** Start Excerpted records **

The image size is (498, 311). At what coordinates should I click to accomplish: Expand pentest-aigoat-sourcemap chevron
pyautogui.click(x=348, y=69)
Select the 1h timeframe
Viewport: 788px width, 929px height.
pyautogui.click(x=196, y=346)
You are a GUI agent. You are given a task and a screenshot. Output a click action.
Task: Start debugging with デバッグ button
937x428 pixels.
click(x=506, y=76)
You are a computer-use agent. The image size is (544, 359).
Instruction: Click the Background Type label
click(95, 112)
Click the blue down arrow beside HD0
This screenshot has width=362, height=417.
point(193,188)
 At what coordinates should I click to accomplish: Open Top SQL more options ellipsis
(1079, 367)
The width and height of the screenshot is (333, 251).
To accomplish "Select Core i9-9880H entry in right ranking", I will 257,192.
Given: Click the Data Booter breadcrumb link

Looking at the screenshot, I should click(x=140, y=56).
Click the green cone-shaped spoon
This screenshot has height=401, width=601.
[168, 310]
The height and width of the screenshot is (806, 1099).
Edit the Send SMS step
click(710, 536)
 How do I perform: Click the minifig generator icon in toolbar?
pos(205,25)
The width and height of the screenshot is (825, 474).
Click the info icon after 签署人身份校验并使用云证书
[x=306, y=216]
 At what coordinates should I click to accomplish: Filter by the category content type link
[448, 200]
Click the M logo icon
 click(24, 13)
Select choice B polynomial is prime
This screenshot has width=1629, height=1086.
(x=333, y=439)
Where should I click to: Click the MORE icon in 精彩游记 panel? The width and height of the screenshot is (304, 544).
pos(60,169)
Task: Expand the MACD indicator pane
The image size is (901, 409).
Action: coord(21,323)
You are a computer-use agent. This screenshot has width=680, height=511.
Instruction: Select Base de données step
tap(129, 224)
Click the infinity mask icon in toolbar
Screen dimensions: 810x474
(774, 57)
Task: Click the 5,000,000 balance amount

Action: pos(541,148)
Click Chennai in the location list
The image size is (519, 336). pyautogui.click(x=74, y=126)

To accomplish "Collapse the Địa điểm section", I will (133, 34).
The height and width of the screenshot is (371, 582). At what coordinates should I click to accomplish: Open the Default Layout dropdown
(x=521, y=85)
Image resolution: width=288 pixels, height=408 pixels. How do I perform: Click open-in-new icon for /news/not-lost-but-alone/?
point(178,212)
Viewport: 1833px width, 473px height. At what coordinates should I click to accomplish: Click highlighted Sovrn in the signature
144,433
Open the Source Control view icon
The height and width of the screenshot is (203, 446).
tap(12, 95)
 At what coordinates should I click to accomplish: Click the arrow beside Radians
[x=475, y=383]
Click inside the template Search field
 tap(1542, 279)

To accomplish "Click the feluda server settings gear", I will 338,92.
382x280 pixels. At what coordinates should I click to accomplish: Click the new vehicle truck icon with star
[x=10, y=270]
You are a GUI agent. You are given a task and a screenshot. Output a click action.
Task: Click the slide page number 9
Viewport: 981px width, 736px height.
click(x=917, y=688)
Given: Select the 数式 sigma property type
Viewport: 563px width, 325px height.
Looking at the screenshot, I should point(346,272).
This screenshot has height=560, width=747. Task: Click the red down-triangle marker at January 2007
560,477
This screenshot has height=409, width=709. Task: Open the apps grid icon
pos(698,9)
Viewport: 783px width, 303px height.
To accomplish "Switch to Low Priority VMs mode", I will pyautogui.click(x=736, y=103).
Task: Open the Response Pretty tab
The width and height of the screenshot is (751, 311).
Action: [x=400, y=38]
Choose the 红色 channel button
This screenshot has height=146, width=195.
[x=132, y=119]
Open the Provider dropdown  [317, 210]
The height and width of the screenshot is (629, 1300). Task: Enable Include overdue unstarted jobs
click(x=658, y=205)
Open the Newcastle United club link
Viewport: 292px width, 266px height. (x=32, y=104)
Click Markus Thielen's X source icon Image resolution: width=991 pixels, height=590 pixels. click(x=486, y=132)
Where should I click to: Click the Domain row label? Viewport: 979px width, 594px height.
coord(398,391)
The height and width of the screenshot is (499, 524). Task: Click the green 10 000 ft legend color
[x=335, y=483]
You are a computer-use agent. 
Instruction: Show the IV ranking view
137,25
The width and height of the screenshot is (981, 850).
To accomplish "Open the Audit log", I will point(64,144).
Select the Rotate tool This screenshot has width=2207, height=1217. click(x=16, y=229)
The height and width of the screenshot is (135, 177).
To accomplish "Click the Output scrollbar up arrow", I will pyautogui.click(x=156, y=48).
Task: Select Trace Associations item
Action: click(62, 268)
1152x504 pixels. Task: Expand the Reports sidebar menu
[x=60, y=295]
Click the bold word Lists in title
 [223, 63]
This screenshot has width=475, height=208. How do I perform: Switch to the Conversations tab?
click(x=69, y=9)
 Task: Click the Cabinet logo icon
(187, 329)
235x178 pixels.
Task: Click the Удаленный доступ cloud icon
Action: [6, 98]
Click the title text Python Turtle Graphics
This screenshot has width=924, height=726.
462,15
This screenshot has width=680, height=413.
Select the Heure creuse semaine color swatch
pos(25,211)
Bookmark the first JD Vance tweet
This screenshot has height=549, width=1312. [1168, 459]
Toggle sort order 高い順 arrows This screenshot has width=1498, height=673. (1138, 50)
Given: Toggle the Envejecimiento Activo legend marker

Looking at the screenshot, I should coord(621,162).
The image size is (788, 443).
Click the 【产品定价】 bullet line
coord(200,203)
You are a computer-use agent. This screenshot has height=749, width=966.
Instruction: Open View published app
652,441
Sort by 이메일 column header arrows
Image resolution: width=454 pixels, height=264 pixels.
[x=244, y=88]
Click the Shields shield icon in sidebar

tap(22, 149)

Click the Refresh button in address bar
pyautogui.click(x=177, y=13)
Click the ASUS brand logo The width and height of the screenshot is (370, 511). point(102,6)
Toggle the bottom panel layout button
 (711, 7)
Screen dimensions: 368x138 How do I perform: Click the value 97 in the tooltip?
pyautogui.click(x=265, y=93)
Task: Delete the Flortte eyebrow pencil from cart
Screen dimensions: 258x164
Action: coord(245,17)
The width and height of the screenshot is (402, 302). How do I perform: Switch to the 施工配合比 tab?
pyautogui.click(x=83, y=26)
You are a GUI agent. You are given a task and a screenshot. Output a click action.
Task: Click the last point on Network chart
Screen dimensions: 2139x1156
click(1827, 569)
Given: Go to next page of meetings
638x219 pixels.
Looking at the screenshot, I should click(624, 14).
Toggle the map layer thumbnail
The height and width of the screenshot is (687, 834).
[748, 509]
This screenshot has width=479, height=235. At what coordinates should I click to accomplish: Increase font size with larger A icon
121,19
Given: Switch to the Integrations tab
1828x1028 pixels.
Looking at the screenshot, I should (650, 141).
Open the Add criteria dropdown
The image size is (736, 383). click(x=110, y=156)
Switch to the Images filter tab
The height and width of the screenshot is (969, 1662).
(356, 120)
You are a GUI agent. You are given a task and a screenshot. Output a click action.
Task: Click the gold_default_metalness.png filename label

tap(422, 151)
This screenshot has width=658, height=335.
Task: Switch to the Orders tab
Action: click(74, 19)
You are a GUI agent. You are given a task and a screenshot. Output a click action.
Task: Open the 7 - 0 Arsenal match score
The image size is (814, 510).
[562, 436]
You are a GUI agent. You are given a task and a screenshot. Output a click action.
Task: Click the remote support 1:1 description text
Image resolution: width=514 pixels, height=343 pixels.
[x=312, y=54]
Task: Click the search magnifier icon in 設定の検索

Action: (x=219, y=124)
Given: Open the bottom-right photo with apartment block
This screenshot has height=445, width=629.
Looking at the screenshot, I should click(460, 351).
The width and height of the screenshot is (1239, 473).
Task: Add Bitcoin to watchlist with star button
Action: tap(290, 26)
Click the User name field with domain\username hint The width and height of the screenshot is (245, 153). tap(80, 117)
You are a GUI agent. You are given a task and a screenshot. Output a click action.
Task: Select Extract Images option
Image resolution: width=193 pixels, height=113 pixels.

** End Excerpted records **

**Exercise instructions:** Convert the lines of the material between the line holding "Given: Select the 数式 sigma property type" and the line holding "I will point(64,144).", inclusive, into a numbered list. Leave out any blank lines.

**Task result:**
1. Given: Select the 数式 sigma property type
2. Viewport: 563px width, 325px height.
3. Looking at the screenshot, I should point(346,272).
4. This screenshot has height=560, width=747. Task: Click the red down-triangle marker at January 2007
5. 560,477
6. This screenshot has height=409, width=709. Task: Open the apps grid icon
7. pos(698,9)
8. Viewport: 783px width, 303px height.
9. To accomplish "Switch to Low Priority VMs mode", I will pyautogui.click(x=736, y=103).
10. Task: Open the Response Pretty tab
11. The width and height of the screenshot is (751, 311).
12. Action: [x=400, y=38]
13. Choose the 红色 channel button
14. This screenshot has height=146, width=195.
15. [x=132, y=119]
16. Open the Provider dropdown  [317, 210]
17. The height and width of the screenshot is (629, 1300). Task: Enable Include overdue unstarted jobs
18. click(x=658, y=205)
19. Open the Newcastle United club link
20. Viewport: 292px width, 266px height. (x=32, y=104)
21. Click Markus Thielen's X source icon Image resolution: width=991 pixels, height=590 pixels. click(x=486, y=132)
22. Where should I click to: Click the Domain row label? Viewport: 979px width, 594px height.
23. coord(398,391)
24. The height and width of the screenshot is (499, 524). Task: Click the green 10 000 ft legend color
25. [x=335, y=483]
26. You are a computer-use agent. 
27. Instruction: Show the IV ranking view
28. 137,25
29. The width and height of the screenshot is (981, 850).
30. To accomplish "Open the Audit log", I will point(64,144).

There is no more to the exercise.